§ **ASSIGNMENT**:
Scan the material below for the string "recherche". Report every line that has it.

§ **DATASET RECORDS**:
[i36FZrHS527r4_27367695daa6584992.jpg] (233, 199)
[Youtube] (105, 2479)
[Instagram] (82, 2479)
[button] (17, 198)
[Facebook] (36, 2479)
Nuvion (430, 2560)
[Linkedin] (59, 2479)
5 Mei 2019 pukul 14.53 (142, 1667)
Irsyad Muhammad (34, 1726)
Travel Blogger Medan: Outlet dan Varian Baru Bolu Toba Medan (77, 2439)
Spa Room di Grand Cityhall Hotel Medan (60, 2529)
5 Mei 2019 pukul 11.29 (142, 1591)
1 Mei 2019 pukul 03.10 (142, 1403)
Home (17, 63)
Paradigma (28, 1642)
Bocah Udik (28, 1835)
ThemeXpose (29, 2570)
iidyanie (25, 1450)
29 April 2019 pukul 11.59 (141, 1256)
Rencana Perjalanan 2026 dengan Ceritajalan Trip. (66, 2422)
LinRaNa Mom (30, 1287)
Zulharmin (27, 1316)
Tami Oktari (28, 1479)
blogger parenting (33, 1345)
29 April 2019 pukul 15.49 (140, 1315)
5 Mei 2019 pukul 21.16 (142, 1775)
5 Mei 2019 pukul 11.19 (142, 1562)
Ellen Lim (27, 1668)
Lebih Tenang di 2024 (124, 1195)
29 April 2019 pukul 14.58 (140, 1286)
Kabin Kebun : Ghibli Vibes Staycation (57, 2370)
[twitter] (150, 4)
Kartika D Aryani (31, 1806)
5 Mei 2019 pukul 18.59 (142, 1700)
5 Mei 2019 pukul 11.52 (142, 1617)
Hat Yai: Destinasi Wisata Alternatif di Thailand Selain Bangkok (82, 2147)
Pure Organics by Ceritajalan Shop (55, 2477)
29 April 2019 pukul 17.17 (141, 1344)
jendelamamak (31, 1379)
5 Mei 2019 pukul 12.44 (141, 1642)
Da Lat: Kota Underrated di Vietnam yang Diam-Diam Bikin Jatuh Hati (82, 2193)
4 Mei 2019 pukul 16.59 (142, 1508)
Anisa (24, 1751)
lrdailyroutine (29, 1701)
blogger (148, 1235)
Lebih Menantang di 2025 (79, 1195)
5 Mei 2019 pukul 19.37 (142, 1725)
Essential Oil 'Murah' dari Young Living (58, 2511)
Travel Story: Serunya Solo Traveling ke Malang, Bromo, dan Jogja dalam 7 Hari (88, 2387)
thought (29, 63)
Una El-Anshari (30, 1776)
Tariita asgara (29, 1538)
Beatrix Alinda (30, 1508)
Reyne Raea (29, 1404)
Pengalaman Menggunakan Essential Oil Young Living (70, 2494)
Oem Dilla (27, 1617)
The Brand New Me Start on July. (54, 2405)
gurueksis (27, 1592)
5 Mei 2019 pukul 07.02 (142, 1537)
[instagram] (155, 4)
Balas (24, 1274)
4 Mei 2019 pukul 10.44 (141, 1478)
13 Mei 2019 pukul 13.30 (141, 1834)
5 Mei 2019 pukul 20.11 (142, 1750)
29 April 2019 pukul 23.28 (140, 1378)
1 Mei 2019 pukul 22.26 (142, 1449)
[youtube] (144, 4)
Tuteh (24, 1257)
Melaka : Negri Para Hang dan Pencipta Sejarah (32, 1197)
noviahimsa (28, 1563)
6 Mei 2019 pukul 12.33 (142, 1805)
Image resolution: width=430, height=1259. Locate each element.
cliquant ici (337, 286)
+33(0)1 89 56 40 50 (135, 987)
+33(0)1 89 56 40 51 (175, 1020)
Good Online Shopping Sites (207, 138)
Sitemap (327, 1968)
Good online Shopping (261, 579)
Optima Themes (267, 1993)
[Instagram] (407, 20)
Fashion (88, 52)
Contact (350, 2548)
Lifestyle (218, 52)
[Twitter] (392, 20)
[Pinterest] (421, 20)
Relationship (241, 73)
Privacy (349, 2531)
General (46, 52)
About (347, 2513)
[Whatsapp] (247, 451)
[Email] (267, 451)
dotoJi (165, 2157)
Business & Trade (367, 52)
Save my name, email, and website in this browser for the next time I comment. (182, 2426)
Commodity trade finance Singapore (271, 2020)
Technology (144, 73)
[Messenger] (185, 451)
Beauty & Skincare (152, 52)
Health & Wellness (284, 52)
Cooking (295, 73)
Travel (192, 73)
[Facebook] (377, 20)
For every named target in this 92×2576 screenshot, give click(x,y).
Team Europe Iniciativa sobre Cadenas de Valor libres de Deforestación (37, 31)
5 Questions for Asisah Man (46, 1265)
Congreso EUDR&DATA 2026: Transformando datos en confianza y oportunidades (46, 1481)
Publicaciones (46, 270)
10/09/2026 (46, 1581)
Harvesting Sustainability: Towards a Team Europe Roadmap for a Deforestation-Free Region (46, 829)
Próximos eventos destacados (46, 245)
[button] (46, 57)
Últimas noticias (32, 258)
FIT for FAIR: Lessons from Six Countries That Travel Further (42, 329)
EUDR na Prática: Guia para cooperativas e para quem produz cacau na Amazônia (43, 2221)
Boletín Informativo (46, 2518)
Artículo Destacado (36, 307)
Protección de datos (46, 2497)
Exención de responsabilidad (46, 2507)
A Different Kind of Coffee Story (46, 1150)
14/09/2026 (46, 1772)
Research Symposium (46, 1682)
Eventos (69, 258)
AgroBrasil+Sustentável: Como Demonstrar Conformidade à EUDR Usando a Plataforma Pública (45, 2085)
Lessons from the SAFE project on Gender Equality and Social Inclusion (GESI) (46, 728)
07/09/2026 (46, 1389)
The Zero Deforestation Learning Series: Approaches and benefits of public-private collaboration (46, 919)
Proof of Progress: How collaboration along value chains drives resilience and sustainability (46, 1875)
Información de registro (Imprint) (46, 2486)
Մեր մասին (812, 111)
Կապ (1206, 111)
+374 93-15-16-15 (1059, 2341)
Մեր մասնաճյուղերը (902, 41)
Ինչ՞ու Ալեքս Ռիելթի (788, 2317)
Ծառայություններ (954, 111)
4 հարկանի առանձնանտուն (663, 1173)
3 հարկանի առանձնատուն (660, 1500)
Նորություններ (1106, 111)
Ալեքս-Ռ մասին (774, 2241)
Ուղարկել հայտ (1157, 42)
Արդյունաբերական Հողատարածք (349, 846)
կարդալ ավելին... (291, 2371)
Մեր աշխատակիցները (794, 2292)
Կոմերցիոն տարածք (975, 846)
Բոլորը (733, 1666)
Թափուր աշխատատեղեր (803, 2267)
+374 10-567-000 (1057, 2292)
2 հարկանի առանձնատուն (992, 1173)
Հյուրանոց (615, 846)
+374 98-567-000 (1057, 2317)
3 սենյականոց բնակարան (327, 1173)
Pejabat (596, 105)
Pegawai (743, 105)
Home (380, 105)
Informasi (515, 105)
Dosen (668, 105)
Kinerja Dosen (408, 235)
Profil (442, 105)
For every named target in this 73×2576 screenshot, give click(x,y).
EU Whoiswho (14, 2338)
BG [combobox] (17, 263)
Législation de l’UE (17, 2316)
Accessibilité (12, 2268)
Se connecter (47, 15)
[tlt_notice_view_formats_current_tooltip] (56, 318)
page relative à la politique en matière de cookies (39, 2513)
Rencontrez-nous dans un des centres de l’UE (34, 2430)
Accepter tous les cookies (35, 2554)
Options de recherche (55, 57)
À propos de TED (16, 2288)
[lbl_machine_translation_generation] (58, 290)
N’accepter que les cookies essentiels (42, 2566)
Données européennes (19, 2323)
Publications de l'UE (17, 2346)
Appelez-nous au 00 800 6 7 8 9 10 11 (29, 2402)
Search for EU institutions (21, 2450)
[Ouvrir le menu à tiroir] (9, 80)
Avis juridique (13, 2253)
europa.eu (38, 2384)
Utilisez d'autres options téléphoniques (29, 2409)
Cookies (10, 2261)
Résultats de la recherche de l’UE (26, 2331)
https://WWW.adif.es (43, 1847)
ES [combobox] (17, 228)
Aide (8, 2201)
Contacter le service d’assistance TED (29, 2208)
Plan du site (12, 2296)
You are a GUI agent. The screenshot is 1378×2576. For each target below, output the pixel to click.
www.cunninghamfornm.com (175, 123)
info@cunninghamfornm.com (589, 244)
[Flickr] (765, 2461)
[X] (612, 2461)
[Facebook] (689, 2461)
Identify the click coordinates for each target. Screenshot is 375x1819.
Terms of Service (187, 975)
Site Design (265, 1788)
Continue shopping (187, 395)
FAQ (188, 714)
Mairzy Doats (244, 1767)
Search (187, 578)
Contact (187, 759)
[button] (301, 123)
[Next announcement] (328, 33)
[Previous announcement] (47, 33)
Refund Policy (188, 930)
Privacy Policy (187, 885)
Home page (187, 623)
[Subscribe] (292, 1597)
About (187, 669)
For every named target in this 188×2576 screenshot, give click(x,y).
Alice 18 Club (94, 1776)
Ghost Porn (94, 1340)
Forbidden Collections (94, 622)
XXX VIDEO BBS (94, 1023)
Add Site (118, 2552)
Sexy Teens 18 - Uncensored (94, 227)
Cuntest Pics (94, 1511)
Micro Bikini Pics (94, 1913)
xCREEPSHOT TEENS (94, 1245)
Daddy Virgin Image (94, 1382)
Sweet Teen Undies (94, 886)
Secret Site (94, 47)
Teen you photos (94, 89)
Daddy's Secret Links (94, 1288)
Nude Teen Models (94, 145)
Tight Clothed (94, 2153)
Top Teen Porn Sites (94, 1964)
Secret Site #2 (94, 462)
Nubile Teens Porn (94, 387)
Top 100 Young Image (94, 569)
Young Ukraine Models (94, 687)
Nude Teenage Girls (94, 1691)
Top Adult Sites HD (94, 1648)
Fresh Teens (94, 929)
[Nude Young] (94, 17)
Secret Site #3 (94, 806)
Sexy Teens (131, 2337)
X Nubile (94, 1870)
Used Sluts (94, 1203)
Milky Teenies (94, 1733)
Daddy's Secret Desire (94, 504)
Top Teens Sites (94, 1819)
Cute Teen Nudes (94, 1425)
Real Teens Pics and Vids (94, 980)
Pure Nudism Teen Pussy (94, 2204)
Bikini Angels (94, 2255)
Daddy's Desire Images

§ **WRITTEN ANSWER**:
Options de recherche (55, 57)
Résultats de la recherche de l’UE (26, 2331)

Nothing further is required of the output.